ELEIÇÕES


‘Igreja não é lugar de comício’, declara Lula a líderes evangélicos no Planalto

Presidente recebeu pastores do Brasil e do exterior a 19 dias do pleito e criticou interferência eleitoral de Donald Trump

Foto: Platobr Nacional

O presidente Luiz Inácio Lula da Silva (PT) recebeu pastores evangélicos do Brasil, Estados Unidos e Cuba nesta quarta-feira (16), no Palácio do Planalto. No encontro, o chefe do Executivo criticou a realização de atos políticos dentro de templos religiosos.

A realização de ações focadas no eleitorado evangélico divide aliados do governo, que avaliaram estratégias específicas para a campanha. Lula enfatizou sua recusa em usar espaços de fé para atos partidários.

“Não me convide para ir numa assembleia fazer um comício que eu não vou. Não vou nem na católica e nem da evangélica, porque eu respeito a fé das pessoas. Se eu quiser fazer política e com isso eu faço na rua, mas a igreja eu não faço e nenhuma igreja”, disse o presidente.

“Eu me recuso toda vez que pede alguém para ir numa igreja falar de política, eu não vou. Eu não vou porque eu respeito muito a fé das pessoas. Eu respeito muito o compromisso individual que cada pessoa tem com Deus”, declarou Lula.

Na presença de líderes religiosos norte-americanos, o presidente também se posicionou contra a interferência nas eleições por parte do presidente dos EUA, Donald Trump. Ele defendeu a soberania do processo eleitoral brasileiro.

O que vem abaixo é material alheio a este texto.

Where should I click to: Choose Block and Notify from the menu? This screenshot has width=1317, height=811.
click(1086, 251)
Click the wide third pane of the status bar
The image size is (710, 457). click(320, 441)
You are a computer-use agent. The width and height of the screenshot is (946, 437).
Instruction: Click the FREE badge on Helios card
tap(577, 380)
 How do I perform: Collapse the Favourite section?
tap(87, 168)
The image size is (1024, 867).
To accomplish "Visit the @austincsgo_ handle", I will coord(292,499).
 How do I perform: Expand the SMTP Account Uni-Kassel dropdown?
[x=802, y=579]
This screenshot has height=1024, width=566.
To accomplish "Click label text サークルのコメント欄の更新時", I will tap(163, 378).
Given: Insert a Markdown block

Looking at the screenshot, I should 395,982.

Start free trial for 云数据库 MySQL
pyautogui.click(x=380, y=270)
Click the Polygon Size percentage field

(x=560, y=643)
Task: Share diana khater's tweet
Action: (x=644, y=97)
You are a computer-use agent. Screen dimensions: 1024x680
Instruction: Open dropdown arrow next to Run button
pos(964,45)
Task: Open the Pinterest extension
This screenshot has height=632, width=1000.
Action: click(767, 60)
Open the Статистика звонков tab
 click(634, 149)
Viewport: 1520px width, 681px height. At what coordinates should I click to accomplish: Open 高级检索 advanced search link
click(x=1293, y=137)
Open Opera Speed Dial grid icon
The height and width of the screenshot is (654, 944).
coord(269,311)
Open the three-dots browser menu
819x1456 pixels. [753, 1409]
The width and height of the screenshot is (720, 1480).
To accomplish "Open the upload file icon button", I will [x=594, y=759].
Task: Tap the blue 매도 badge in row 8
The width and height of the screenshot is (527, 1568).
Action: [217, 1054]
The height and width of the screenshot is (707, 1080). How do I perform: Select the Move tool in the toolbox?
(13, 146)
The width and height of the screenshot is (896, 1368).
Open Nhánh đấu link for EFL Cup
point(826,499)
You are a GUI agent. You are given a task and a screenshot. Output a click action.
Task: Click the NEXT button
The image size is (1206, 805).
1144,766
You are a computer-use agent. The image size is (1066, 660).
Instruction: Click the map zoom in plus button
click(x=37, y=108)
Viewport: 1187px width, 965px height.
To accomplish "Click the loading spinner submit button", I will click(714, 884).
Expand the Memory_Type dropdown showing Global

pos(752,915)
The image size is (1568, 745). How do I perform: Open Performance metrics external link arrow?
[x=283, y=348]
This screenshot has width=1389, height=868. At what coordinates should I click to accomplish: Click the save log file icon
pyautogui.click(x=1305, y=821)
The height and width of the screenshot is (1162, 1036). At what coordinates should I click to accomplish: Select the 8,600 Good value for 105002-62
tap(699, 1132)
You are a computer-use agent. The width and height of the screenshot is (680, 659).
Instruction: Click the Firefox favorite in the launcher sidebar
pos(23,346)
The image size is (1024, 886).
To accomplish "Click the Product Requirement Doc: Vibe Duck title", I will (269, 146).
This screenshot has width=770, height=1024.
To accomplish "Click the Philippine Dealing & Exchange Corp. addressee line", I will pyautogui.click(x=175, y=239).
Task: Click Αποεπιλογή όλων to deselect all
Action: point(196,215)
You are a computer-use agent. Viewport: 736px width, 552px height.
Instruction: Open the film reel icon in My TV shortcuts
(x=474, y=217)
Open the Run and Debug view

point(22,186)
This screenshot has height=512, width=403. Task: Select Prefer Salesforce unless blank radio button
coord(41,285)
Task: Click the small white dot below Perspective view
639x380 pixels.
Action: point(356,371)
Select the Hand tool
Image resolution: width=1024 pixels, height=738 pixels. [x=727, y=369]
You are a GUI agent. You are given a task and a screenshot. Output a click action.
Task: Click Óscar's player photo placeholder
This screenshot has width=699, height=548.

“Daqui a 19 dias esse país vai decidir que tipo de regime ele quer? Que tipo de governo ele quer, que tipo de democracia nós queremos. E o povo brasileiro é soberano. Eu já disse inclusive ao meu amigo Trump: ‘não se meta nas eleições brasileiras, que as eleições brasileiras é um problema do povo brasileiro. E não duvide das urnas brasileiras’. Se ela [a urna] pudesse roubar, o Lula não seria presidente da República três vezes.”

A reunião teve articulação de Nilza Valeria Oliveira, coordenadora executiva da Frente de Evangélicos pelo Estado de Direito, em conjunto com a primeira-dama Janja Lula da Silva. O advogado-geral da União, Jorge Messias, de confissão evangélica, discursou no evento com foco religioso.

“Eu também quero dizer que eu tenho um sonho de ver o nosso país em que as nossas igrejas elas possam compreender que o púlpito é um lugar sagrado, que não é lugar para homens, é lugar para Deus”, afirmou Messias.

“O que eu peço a Deus todos os dias é que Deus tire as escamas dos olhos dos nossos irmãos para que eles possam enxergar a bondade, a verdade e a justiça que vem dos seus atos todos os dias. Eu tenho muito orgulho de como evangélico, como cristão, servi ao meu país sobre sua liderança”, concluiu o ministro.